Raj Kapoor, the greatest showman in the history of Indian cinema

Did you know, veteran actor Raj Kapoor's performance in ‘Awaara’ was ranked as one of the top ten greatest performances of all time by Time Magazine? Not just that, but the actor gave iconic performances in ‘Chori Chori’, ‘Shree 420’, ’ Andaz’, ‘Mera Naam Joker’, and several others.

Born as Shrishti Nath Kapoor, actor, director, producer, Raj Kapoor is widely considered the 'greatest showman in the history of Indian cinema'. He was born on June 2, 1924, in Peshawar, British India. He ventured from one movie to another and in each, left a mark of his own.

Raj Kapoor started his career with the 1935 movie, 'Inquilab' at the mere age of 11. However, his major break came in the Madhubala starrer 1947 movie 'Neel Kamal'. But, his first major success came with 'Andaz', a movie that set him as an actor of caliber.

What made him a showman was his ability to grab the attention of the audience on the big screen. Be it, the role of a young thief in 'Awaara' or a romantic lover in 'Chori Chori', Kapoor managed to win hearts with his simple yet powerful acting. It was in his eyes, that made every role speak.

Kapoor did not just stick to acting though. He graced all with his talent in producing and directing films. At 24, he established his studio, 'RK Films' which after a fire was sold in 2017.

With 'Aag' starring himself and Nargis, Kapoor became the youngest film director of his time. 'Barsaat', 'Jis Desh Men Ganga Behti Hai', 'Jagte Raho' and 'Bobby' set him as director and producer. On the other hand, the role of an innocent bullock cart driver in 'Teesri Kasam', the emotions of a clown in 'Mera Naam Joker', even though the movie failed to impress the audience at first, screamed his potential as an actor.

While 'Shree 420' popularised him as the 'Charlie Chaplin of Indian cinema', songs in his films also grabbed attention. It spoke of his strong understanding of music and art.

Kapoor's contribution established him as the greatest showman in the history of Indian Cinema and an inspiration for many to come in the future.

"I look up to Raj Kapoor, he was versatile, excellence at his craft, his filmmaking skill, and the fact that he will always be around to teach us all, is great for Indian cinema," says Nafis Mustafa, a budding and aspiring short-film director.

The actor was not only honored in his land, but also outside of India. Kapoor received three National Awards and 11 Filmfare. In his honor, Filmfare also introduced the 'Filmfare Lifetime Achievement Award'.

In 1971, the Government of India awarded 'Padma Bhushan' to Kapoor and in 1987, the honorable Dadasaheb Phalke award for his contribution to arts and cinema. It also produced a documentary on the actor in 1987, released a postage stamp in 2001.

Outside India, Kapoor was nominated twice for the Palme d'Or grand prize at the prestigious Cannes Film Festival for 'Awaara' (1951) and 'Boot Polish' (1954).

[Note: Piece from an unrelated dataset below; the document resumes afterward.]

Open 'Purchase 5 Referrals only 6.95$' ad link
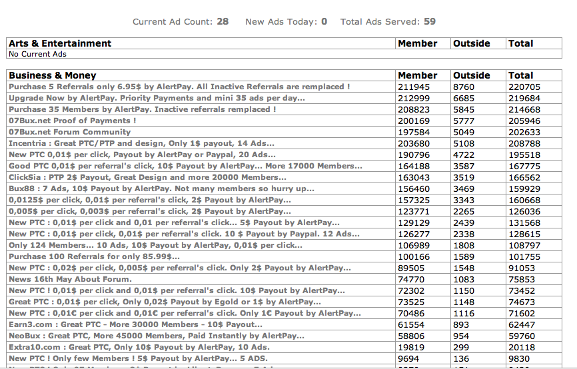 (x=179, y=87)
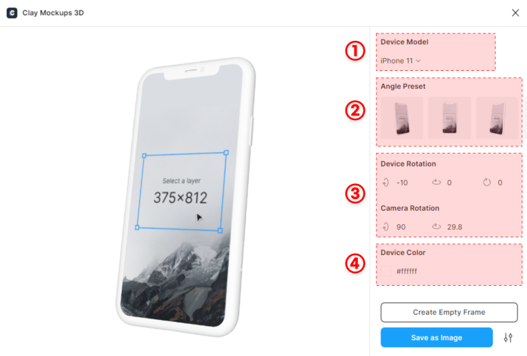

Raj Kapoor not only carried the legacy of Prithviraj Kapoor but also left behind a legacy of his own, that continues to this day. After Kapoor, several others from his family followed his suit and entered the Indian film industry. From Rishi to Kareena and Ranbir Kapoor, the contribution of the Kapoor family has been immeasurable in the industry.

Raj Kapoor gave several hits and worked in more than 40 films. He opened the industry to the idea of teen romance, movies that focused on female protagonists in ‘Satyam Shivam Sundaram, ‘Prem Rog’ etc, and touched subjects that remained unexplored.

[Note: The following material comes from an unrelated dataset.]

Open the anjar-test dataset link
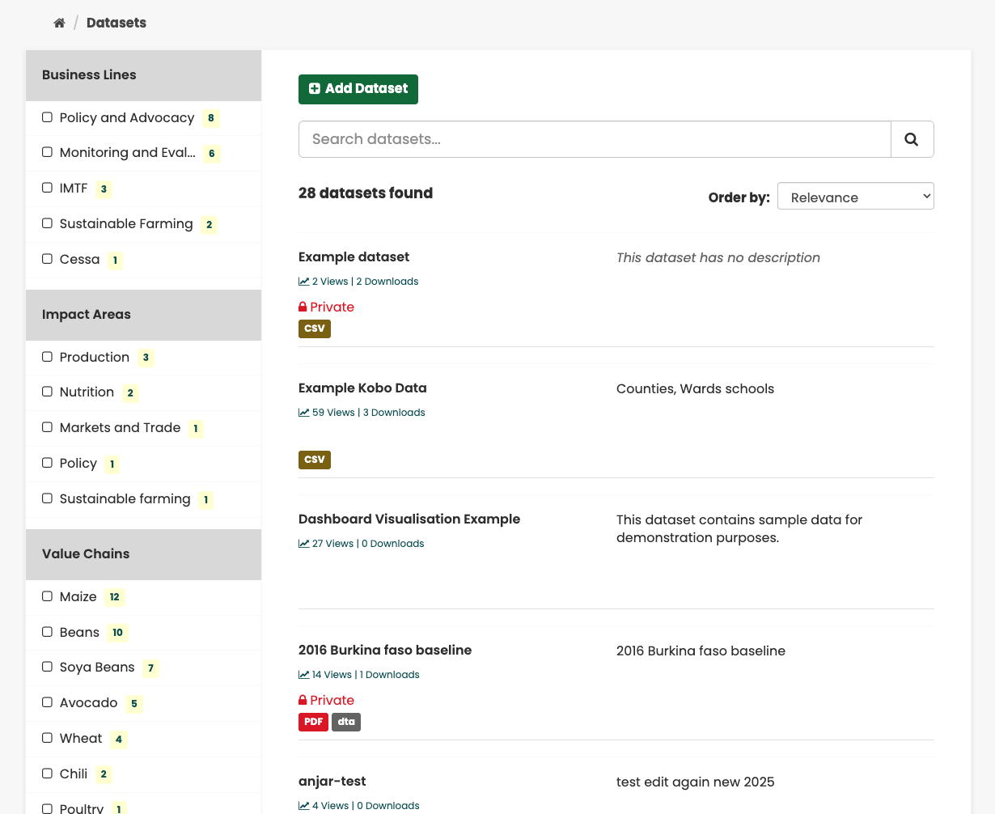click(332, 782)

He was loved by audiences and film critics both and enjoyed a global fan base in parts of Asia, Russia, the Middle East, and Africa. He also kick-started the career of many, including Rishi Kapoor, Dimple Kapadia, Hasrat Jaipuri, and more.

Kapoor was hospitalized and treated at AIIMS for over a month but passed away at the age of 63. Raj Kapoor breathed his last in 1988 after suffering complications related to asthma. His memorial lays at their family farm in Pune.

Raj Kapoor was born in Peshawar, presently in Pakistan. The Pakistan government has approved the conversation of his ancestral home, 'Kapoor Haveli' into a museum. He was born in this house.